▸ **Objective**:
Revise the entries from the line containing "Bookmark the post using bookmark icon" down to the line containing "will click(x=547, y=60).", replacing "post" with "article" and leaving everything else unchanged.

BEGIN Listed records

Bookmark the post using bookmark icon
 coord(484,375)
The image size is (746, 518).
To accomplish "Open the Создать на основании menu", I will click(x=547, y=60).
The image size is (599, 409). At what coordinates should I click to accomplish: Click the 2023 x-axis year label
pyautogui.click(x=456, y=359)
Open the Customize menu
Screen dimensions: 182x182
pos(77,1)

END Listed records
BEGIN Listed records

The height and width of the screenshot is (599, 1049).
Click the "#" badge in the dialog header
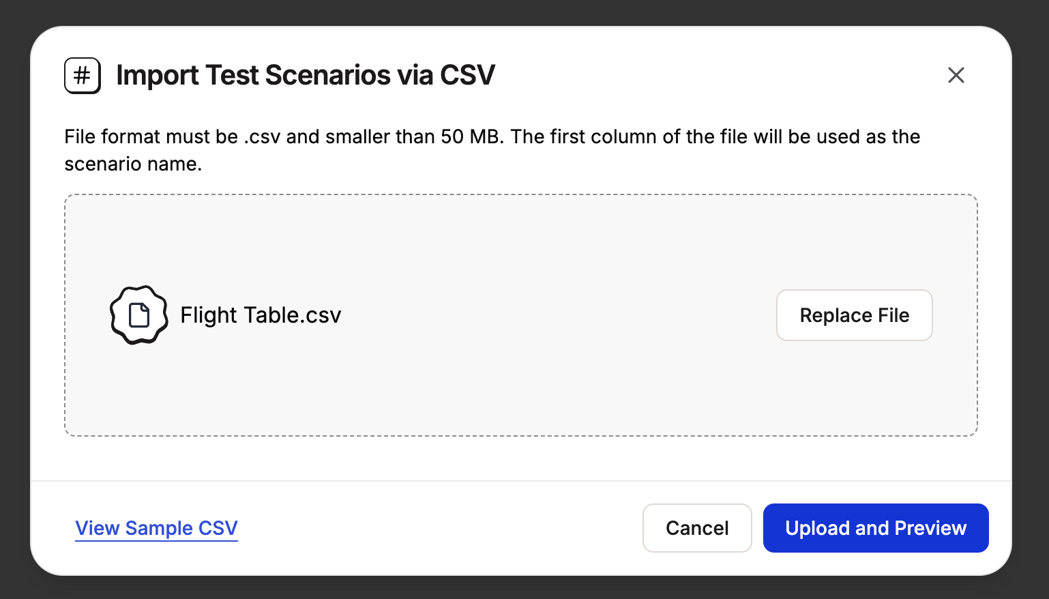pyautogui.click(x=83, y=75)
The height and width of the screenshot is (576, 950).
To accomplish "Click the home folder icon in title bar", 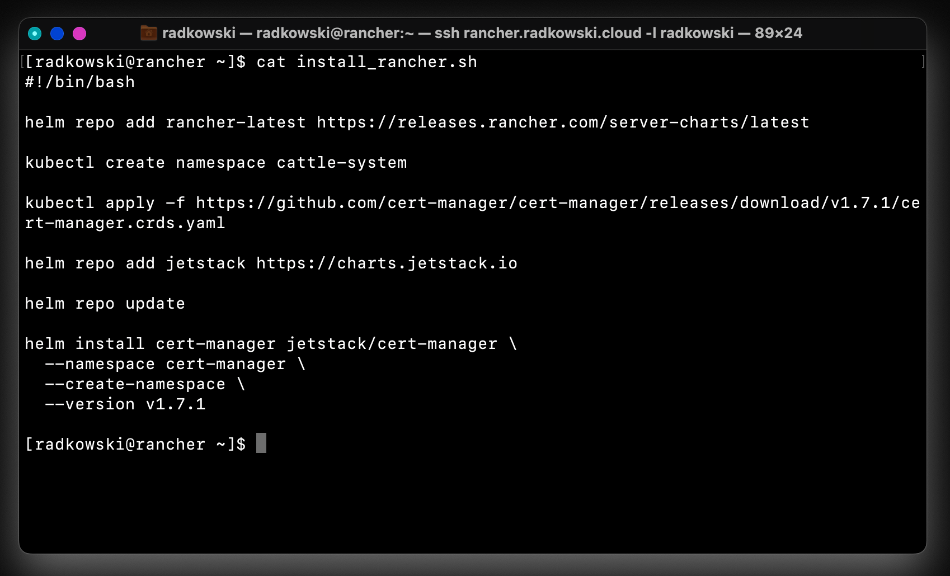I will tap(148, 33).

END Listed records
BEGIN Listed records

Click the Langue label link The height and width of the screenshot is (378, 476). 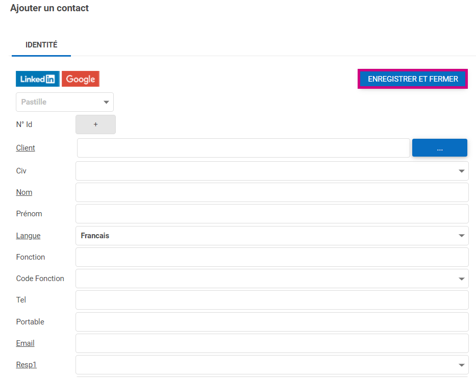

END Listed records

▸ **Result**:
Bookmark the article using bookmark icon
 coord(484,375)
The image size is (746, 518).
To accomplish "Open the Создать на основании menu", I will click(x=547, y=60).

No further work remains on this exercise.